Копченый пожалел его:
– Я слышал вчера на литфондовском пляже, что Липочка из филармонии сходит по тебе с ума.
– Липочка? Эта кувалда? – взревел Нейгауз. – Мне по моим заслугам полагается мадам Рекамье, маркиза Дюдефан, Мария Антуанетта! – Он задыхался. – Клара Цеткин!
Самое интересное, что тут не было ни зубоскальства, ни фанфаронства – разрывающая жизненная сила, неисчерпанность, молодость крови и воодушевленная вера в то, что он вполне мог бы составить счастье всех этих дам...
И еще одна встреча.
Это было посреди шестидесятых, на квартире Святослава Рихтера, когда он жил в Брюсовском переулке, в композиторском доме.
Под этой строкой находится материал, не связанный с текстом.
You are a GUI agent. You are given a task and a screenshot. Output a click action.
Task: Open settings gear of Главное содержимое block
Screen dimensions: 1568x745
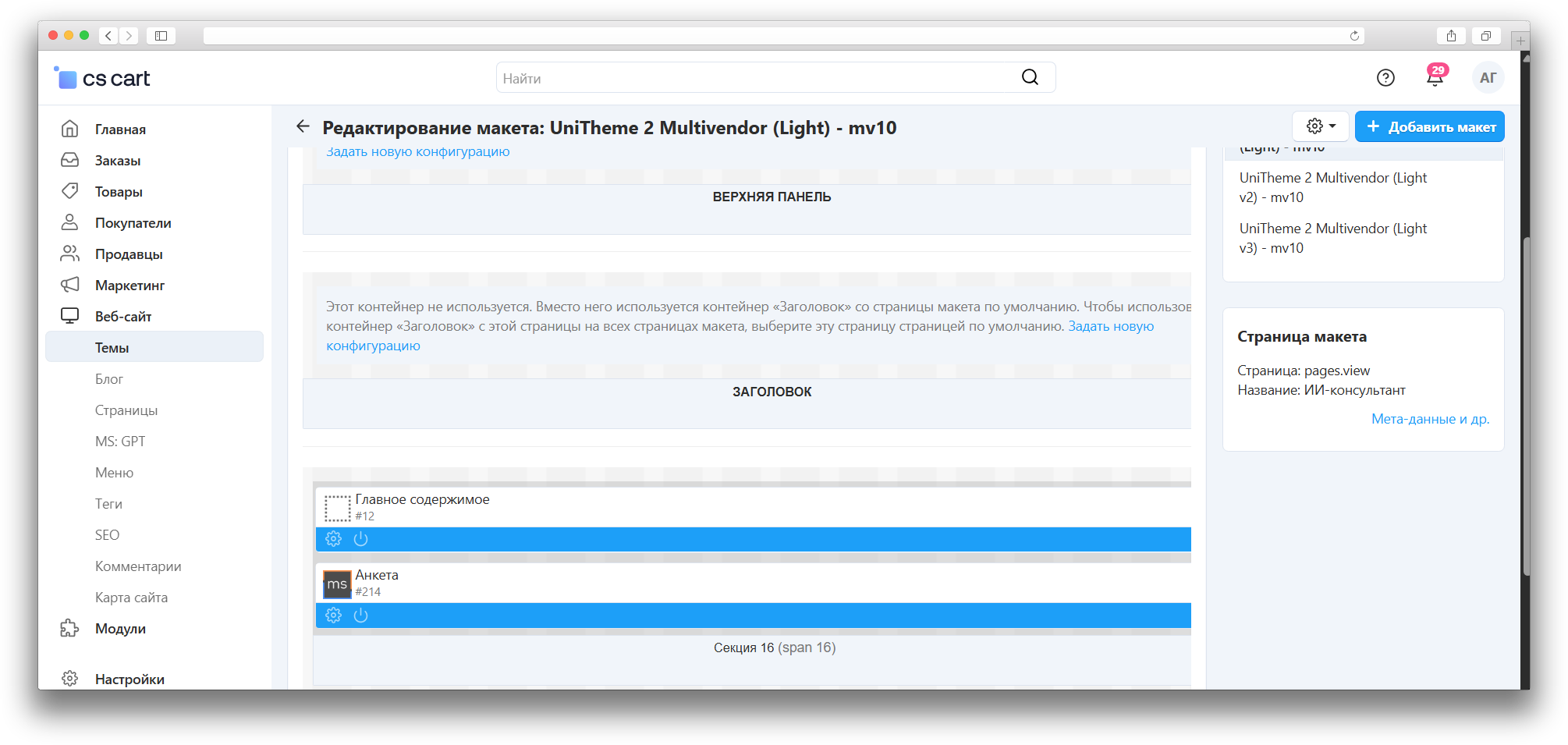tap(333, 539)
Рихтер устроил небольшую домашнюю выставку художника Краснопевцева. Он любил этого одаренного и упрямо чуравшегося спроса художника, который писал одни только камни. Возможно, я ошибаюсь, и художник обращался к другим сюжетам, не только оформляя ради хлеба насущного рекламную страницу «Вечерней Москвы», но от той выставки в памяти сохранились лишь камни. Я не знаю, что сейчас делает Краснопевцев, не исключено, что он изменил своему пристрастию, пошел вширь или избрал новый фетиш. В шестидесятых он не разбрасывался, его аскетическое творчество находило признание у людей, тонко чувствующих живопись; верным почитателем Краснопевцева был Рихтер, сам одаренный художник, одно время всерьез подумывавший о том, чтоб оставить рояль ради холста и кистей.